Tuesday, February 21, 2006

Cartoon battle, part 2

So, let me get this straight...

The fighting, protests, violence and many deaths are still going on over some foreign guy's cartoon depiction of Mohammed, yet I don't recall hearing anything five years ago about an entire episode of South Park depicting Mohammed as one of the Super Best Friends, whose members included Jesus, Buddah, and Sea-Man, among others, and with their "super-powers", they battled magician David Blaine's mass-suicide cultists and a giant, living statue of Abraham Lincoln, finally defeating it by making a giant, living statue of John Wilkes Booth.

Does that about cover it?

"Driver? Please stop the world...I want to get off now."

Monday, February 20, 2006

Life's Little Rants #4: Lottery Winnings + IRS = Legal Robbery

The recent Powerball drawing got me thinking, how the hell can the IRS justify taking so much damn money from the winner? People all across the country win lotteries every week, and the government automatically takes its sizeable chunk...for what? Where does that money go? I've always heard the proceeds for lotteries go to fund the school systems and such, but what does the IRS need with so much freaking money?!? How can our country claim to be in debt when government agencies like the IRS are sitting on the billions of dollars they rip out of our paychecks (and the aforementioned lotteries) every week? When are people going to band together and do something about the crooks in our government who just keep getting richer and richer while we keep getting poorer and poorer? I'm personally sick and tired of working my ass off to pay the salary of Joe-In-Office, whose sole job, seemingly, is voting on ways to get more money from the people who voted him behind his cushy desk in the first place!

As far as the lottery is concerned, if I were to win that much money, and I would find myself unable to get out of paying the IRS its mighty portion of my winnings, I would make them sign an agreement to never, ever tax me again for the rest of my life. I look at it this way: if I were to win millions of dollars, I would most likely never work again. If they take several million of my dollars for taxes, that would represent more money than they would have ever seen from me in 10,000 of my lifetimes as an employed American citizen. I would make them admit that their ill-gotten booty is "satisfactory", and I would demand to be placed in a status of "he's good to go".

And if any readers out there try to argue in favor of the government, and it being "the law", let me tell you how laws are categorized in my eyes:

1. Laws that make perfect sense and should be followed to the letter, for the good of yourself and everyone involved. These are few and far between, but they do exist.

Dataset section:
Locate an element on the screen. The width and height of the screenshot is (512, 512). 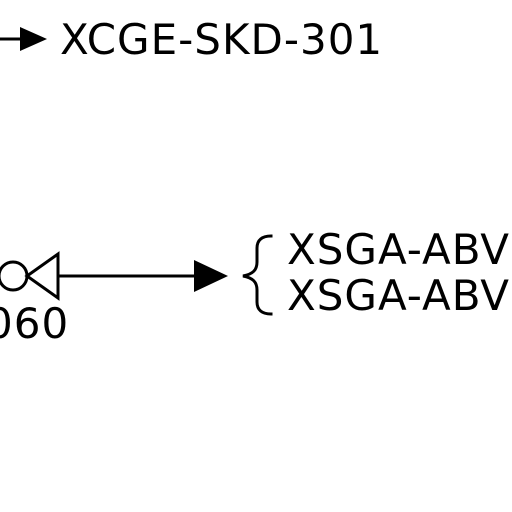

What to do:
1) In the blog posts, which members of the Super Best Friends are named?
2) Transcribe the blog posts between "The fighting, protests, violence" and "John Wilkes Booth.", inclusive.
3) According to the blog posts, what agreement would the writer make the IRS sign after winning the lottery?
The material plays no part in what comes next.

Solutions to each task:
1) Mohammed, Jesus, Buddah, Sea-Man

2)
The fighting, protests, violence and many deaths are still going on over some foreign guy's cartoon depiction of Mohammed, yet I don't recall hearing anything five years ago about an entire episode of South Park depicting Mohammed as one of the Super Best Friends, whose members included Jesus, Buddah, and Sea-Man, among others, and with their "super-powers", they battled magician David Blaine's mass-suicide cultists and a giant, living statue of Abraham Lincoln, finally defeating it by making a giant, living statue of John Wilkes Booth.

3) An agreement never to tax the writer again for the rest of the writer's life.